[Page]
---
Geneviève Guilbault ne veut pas faire du cas par cas et entend « corriger le problème à la source » en retirant carrément de la Loi sur la fiscalité municipale l’exemption fiscale offerte aux presbytères privés, c’est-à-dire « la résidence principale » d’un « ministre » responsable d’un lieu de culte.
« La meilleure façon de mettre un terme à ça et d’envoyer un message clair aux contribuables du Québec qui paient tous 100 % de leurs taxes, [c’est de dire] que ça va être équitable pour tout le monde. Que tu sois ministre du culte ou non, tu vas payer l’entièreté de tes taxes municipales », tranche la ministre.
L’amendement à la loi sera déposé dans le projet de loi omnibus annuel de la ministre des Affaires municipales, après la reprise des travaux parlementaires en février. « On ne touche pas aux lieux de culte, on ne touche pas aux églises, on ne touche pas aux cimetières », nuance-t-elle.
Un lieu de culte, c’est un lieu à usage collectif, il y a un bénéfice collectif. Mais un presbytère privé, c’est une résidence pour une personne individuelle. […] Tu peux t’enregistrer une religion, tu te désignes ministre, et là, tu as une exemption fiscale. C’est purement toi comme individu qui en bénéficie, ce n’est pas les gens de ton culte.
Geneviève Guilbault, ministre des Affaires municipales
Pour l’heure, la Loi sur la fiscalité municipale prévoit deux types d’exemptions fiscales pour les presbytères :
- Si l’immeuble est détenu par une institution religieuse, il est exempté de toute taxe municipale ou scolaire. On parle ici de presbytère sur le terrain d’une église, par exemple.
- S’il est détenu ou occupé par un ministre du culte, il peut bénéficier d’une réduction de sa valeur imposable jusqu’à concurrence d’une valeur fixée à 340 500 $, l’équivalent d’un rabais annuel de 2000 $ à 4000 $ selon la municipalité.
C’est cette deuxième exemption que la ministre abolira.
La Presse a passé au crible plus de 600 résidences enregistrées en tant que « presbytères » selon les données ouvertes du ministère des Affaires municipales et de l’Habitation.
S’il est notoire que les lieux de culte, comme les églises, sont exemptés de taxes foncières et scolaires, peu savent que les résidences des « ministres » sont aussi protégées.
---
[Matériel fourni]
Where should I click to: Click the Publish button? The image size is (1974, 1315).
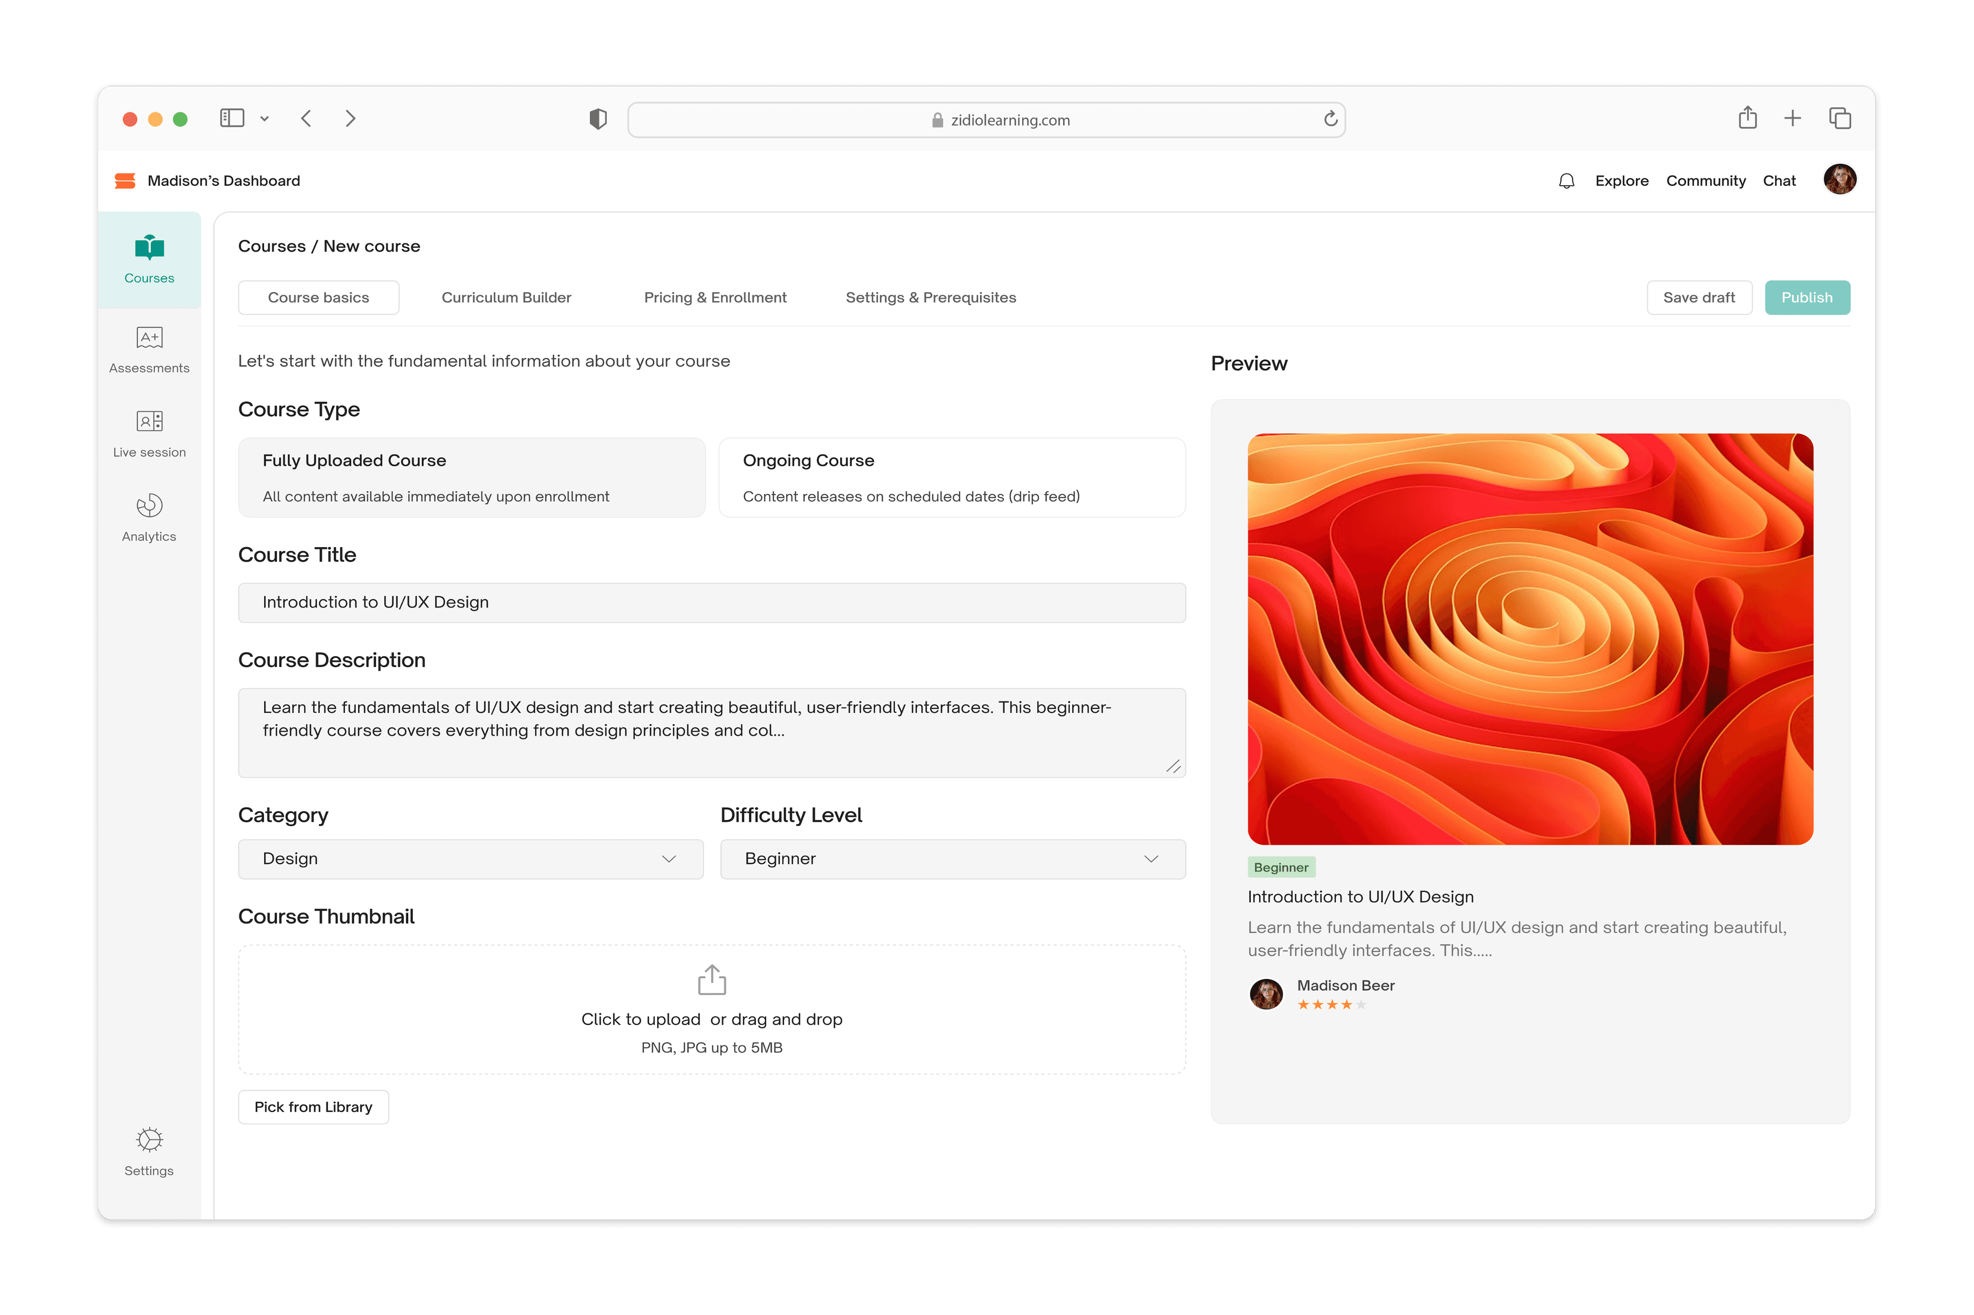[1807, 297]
---
[Consignes]
1/ Dans le texte sur l'exemption fiscale des presbytères, jusqu'à quelle valeur peut aller la réduction de la valeur imposable d'un presbytère détenu ou occupé par un ministre du culte ?
2/ Prolongez le texte sur l'exemption fiscale des presbytères à partir de sa dernière phrase.

[Réponses aux exercices]
1/ Elle peut aller jusqu'à une valeur fixée à 340 500 $.

2/
Oubliez les vieilles maisons vétustes à quelques pas d’une église ; ces « presbytères » prennent plutôt la forme d’unifamiliales de banlieue, de condos modernes ou encore de « maisons de ville » (en rangée). La résidence privée et le lieu de culte public peuvent être situés dans deux villes, voire deux régions différentes.
La Presse a identifié au moins une cinquantaine d’« hommes de foi » qui économisent des milliers de dollars en impôt foncier sans répondre aux critères de la loi. Au moins 20 dirigeants religieux à la retraite jouissent toujours d’exemptions sur leur propriété. Un pasteur qui a violé une fidèle de 13 ans continue même d’épargner des milliers de dollars chaque année en taxes sur sa résidence de Pointe-des-Cascades.
« Doublement choquant »
Ces révélations ont choqué la ministre qui a chargé dimanche ses équipes de lui fournir un état de situation. L’exemption fiscale des presbytères privés, mise en place en 1980, visait à l’époque à accorder une équité fiscale aux cultes qui n’hébergent pas eux-mêmes leurs ministres.
« Il y avait une bonne intention derrière ça, mais des gens l’utilisent en plus pour frauder. C’est doublement choquant », souligne Geneviève Guilbault, qui évoque également une « iniquité historique ».
Elle estime que les municipalités pourraient récupérer entre un et deux millions par année au total. « Ce n’est pas énorme, c’est le principe d’équité », plaide-t-elle. Cela leur enlèvera néanmoins un « fardeau » puisqu’elles doivent tenir un registre de cette exemption.
Le maintien des exemptions peut être dû à un oubli, à une tromperie, à une méconnaissance de la loi ou au laxisme des évaluateurs. La lenteur de la bureaucratie explique aussi certaines incohérences ; la loi oblige les villes et les MRC à vérifier l’exactitude des données inscrites au rôle au minimum tous les neuf ans.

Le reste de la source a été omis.